Two House committees are holding a hearing on the SolarWinds attack.

James Martin/CNET

The US House committees on homeland security and on oversight and reform will host a hearing on the SolarWinds hack this week, they announced Monday. The hearing on Feb. 26 will see SolarWinds CEO Sudhakar Ramakrishna, former SolarWinds CEO Kevin Thompson, Microsoft president Brad Smith and FireEye CEO Kevin Mandia testify.

The hearing will look into the role of private companies in preventing, investigating and remediating cyberattacks that affect the government and cause damage to our national security.

Read more: SolarWinds software used in multiple hacking attacks: What you need to know

The hearings follow last year's SolarWinds hack, which US intelligence agencies in early January attributed to Russia.

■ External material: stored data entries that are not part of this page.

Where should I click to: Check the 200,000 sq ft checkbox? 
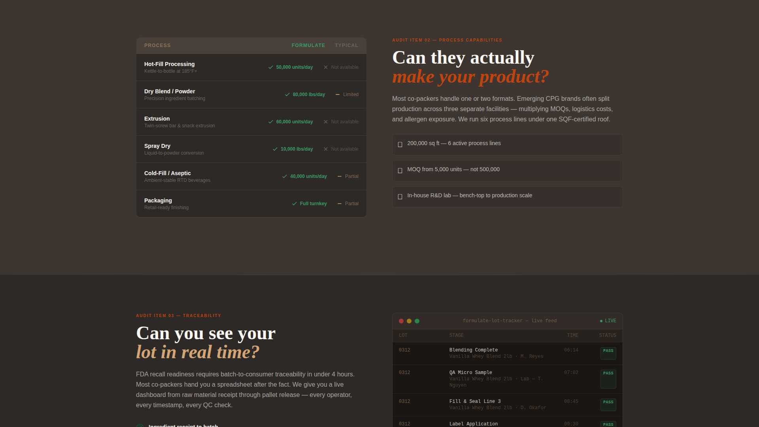400,145
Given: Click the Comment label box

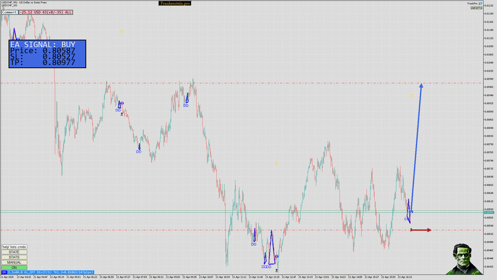Looking at the screenshot, I should click(x=10, y=12).
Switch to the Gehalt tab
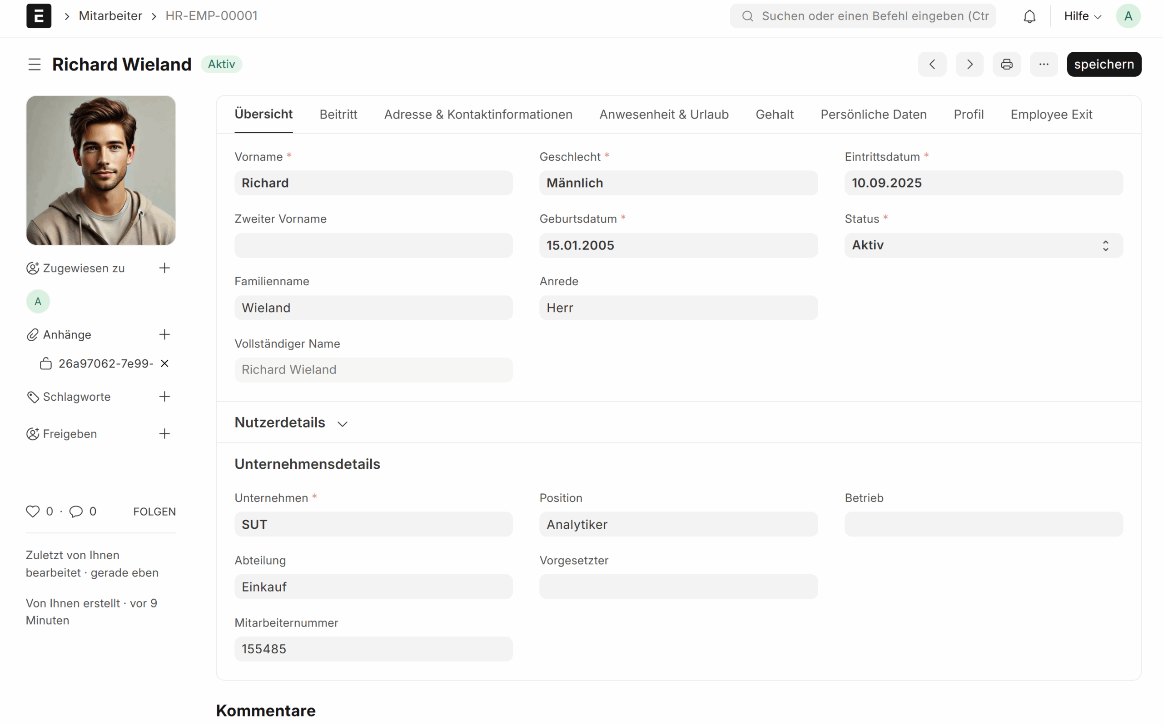1163x726 pixels. (774, 115)
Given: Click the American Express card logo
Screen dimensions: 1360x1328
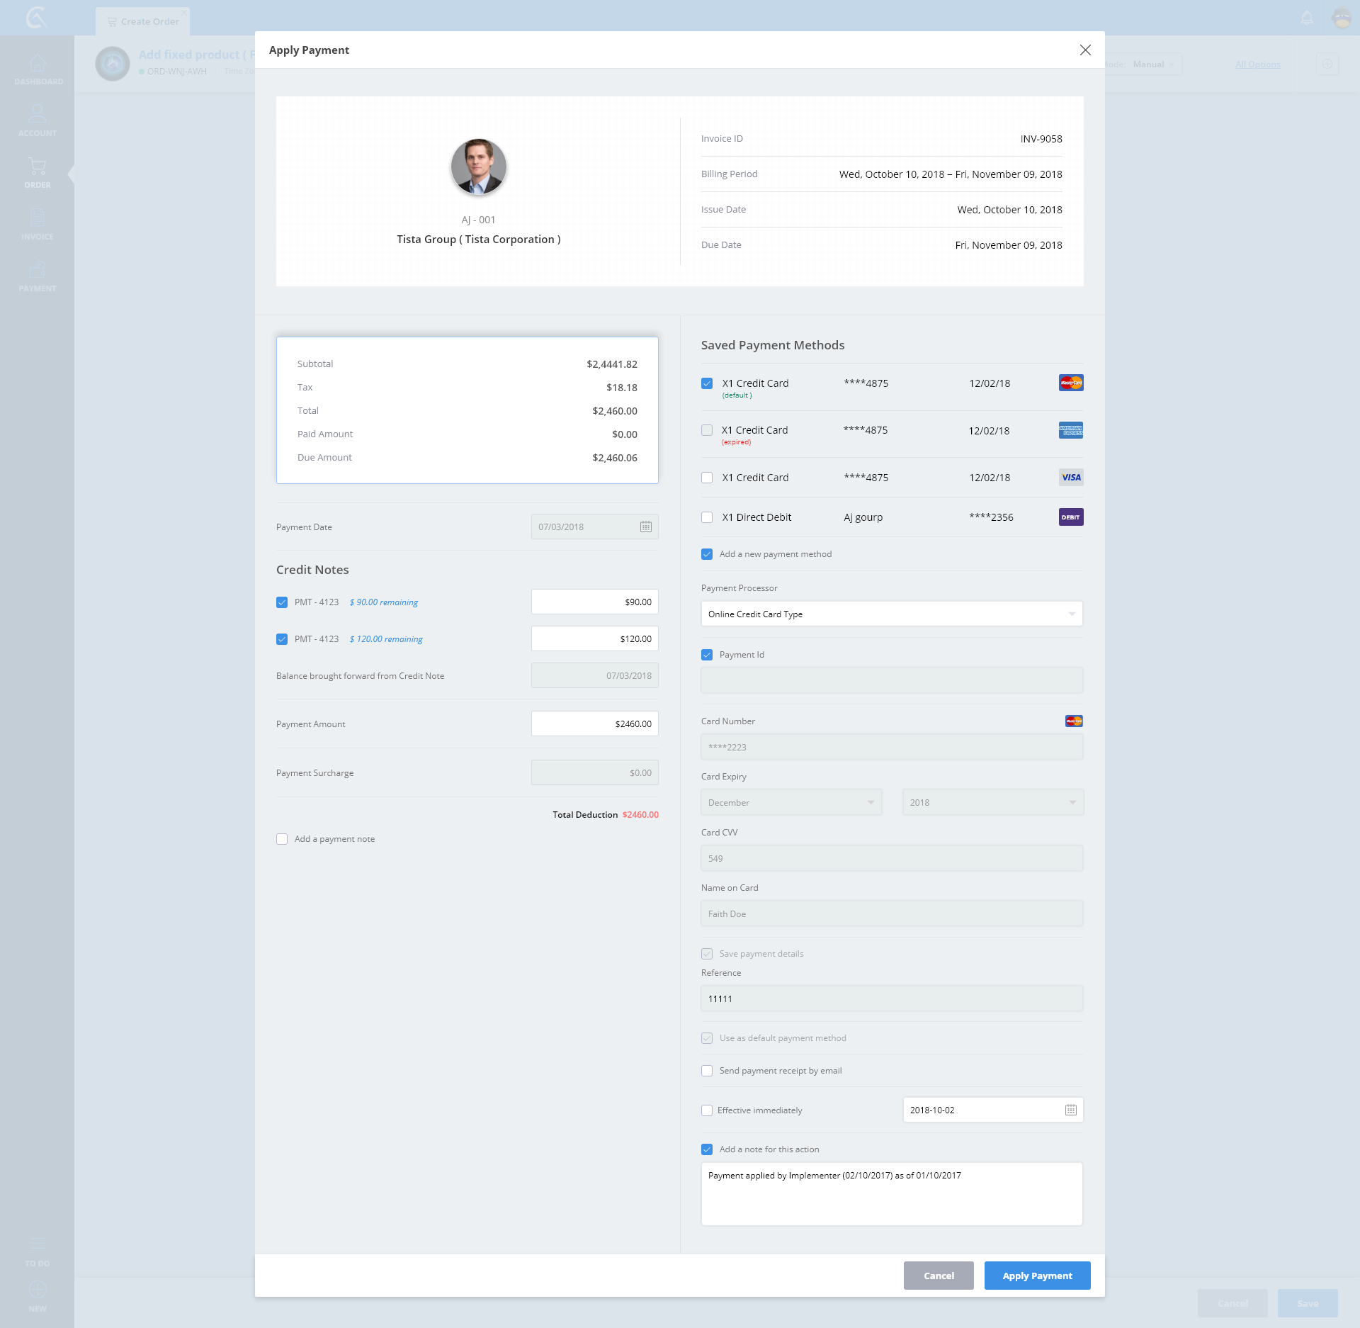Looking at the screenshot, I should coord(1070,430).
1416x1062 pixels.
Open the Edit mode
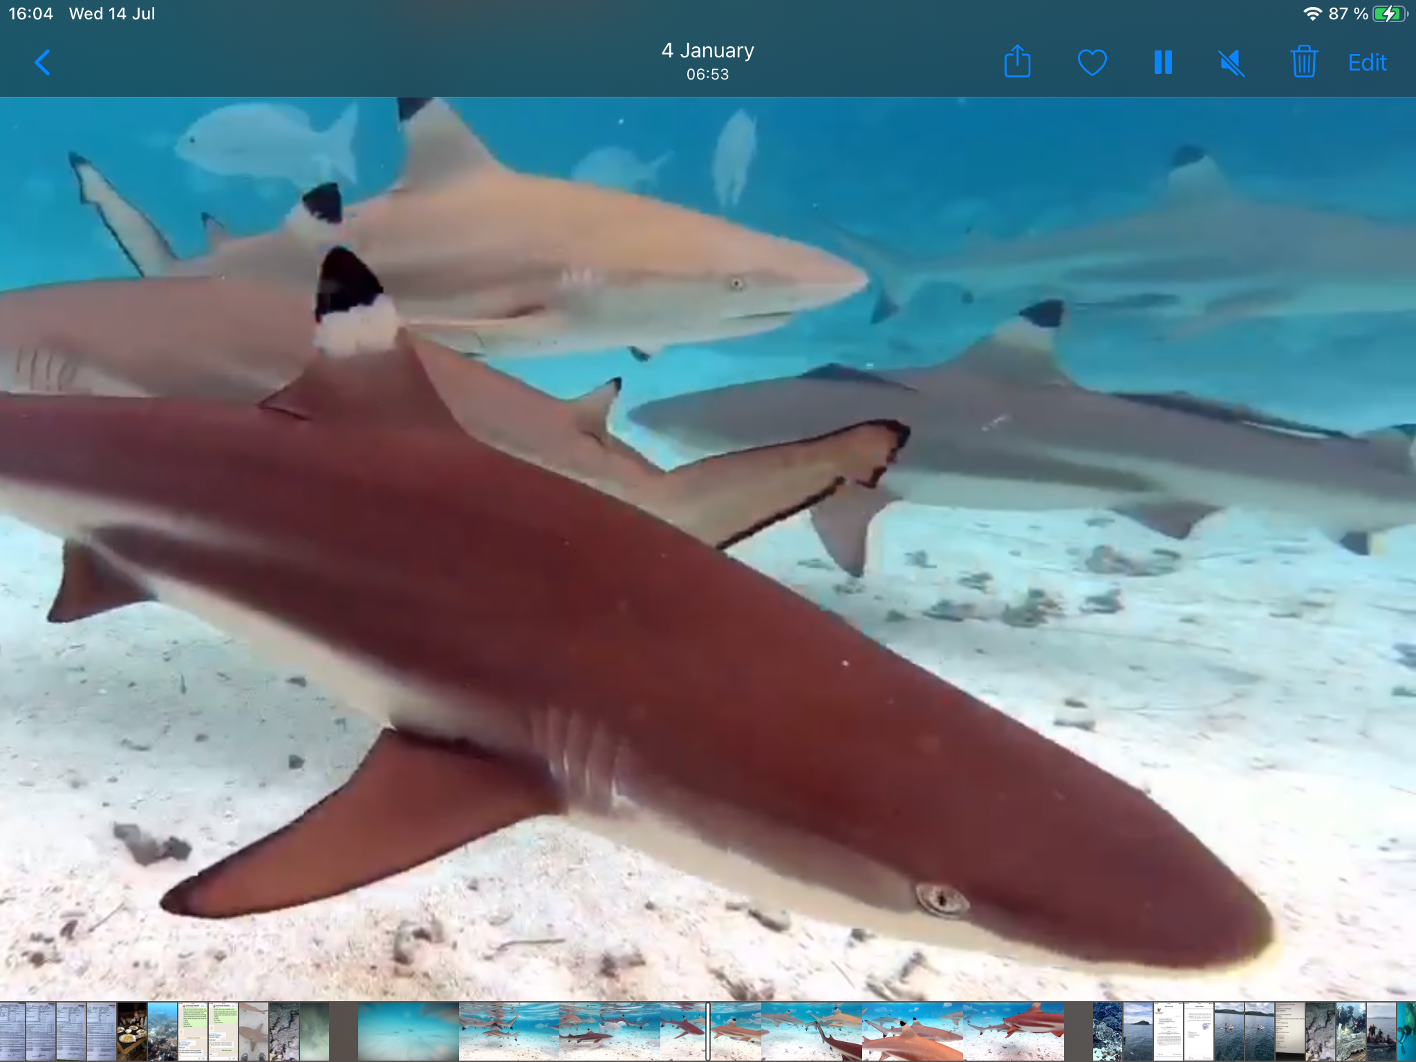click(1367, 63)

"This work indicates that an Advanced Persistent Threat (APT) actor, likely Russian in origin, is responsible for most or all of the recently discovered, ongoing cyber compromises of both government and non-governmental networks," said a joint statement from the FBI, NSA, Cybersecurity and Infrastructure Security Agency, and Office of the Director of National Intelligence. "At this time, we believe this was, and continues to be, an intelligence gathering effort."

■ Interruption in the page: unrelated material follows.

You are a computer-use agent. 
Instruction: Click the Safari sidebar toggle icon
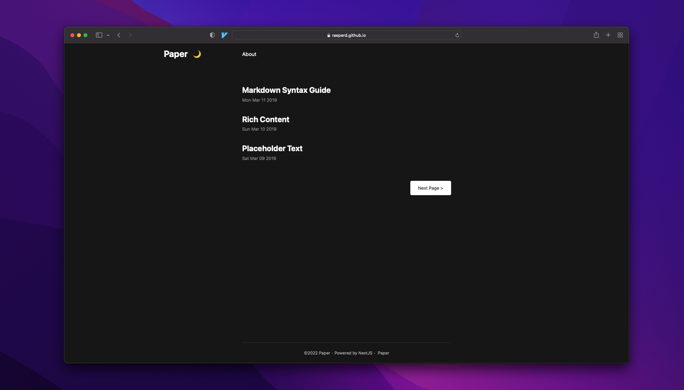click(x=99, y=35)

The hack started around March 2020, when hackers compromised IT management software from Texas-based SolarWinds. The hackers placed malicious code in a SolarWinds software update, and around 18,000 of the company's customers, in both the private and the public sectors, installed the tainted update.

The breach reportedly included an email system used by senior leadership at the Treasury Department. Government officials have confirmed breaches at the Treasury Department as well as the departments of Energy and Commerce. The hack also reportedly hit the Department of Homeland Security, the Pentagon and the State Department, as well as the National Institutes of Health and the National Nuclear Security Administration.

The hearing -- called "Weathering the Storm: The Role of Private Tech in the SolarWinds Breach and Ongoing Campaign" -- starts at 9 a.m. ET on Feb. 26, and you can watch it on YouTube or the Committee on Oversight and Reform website.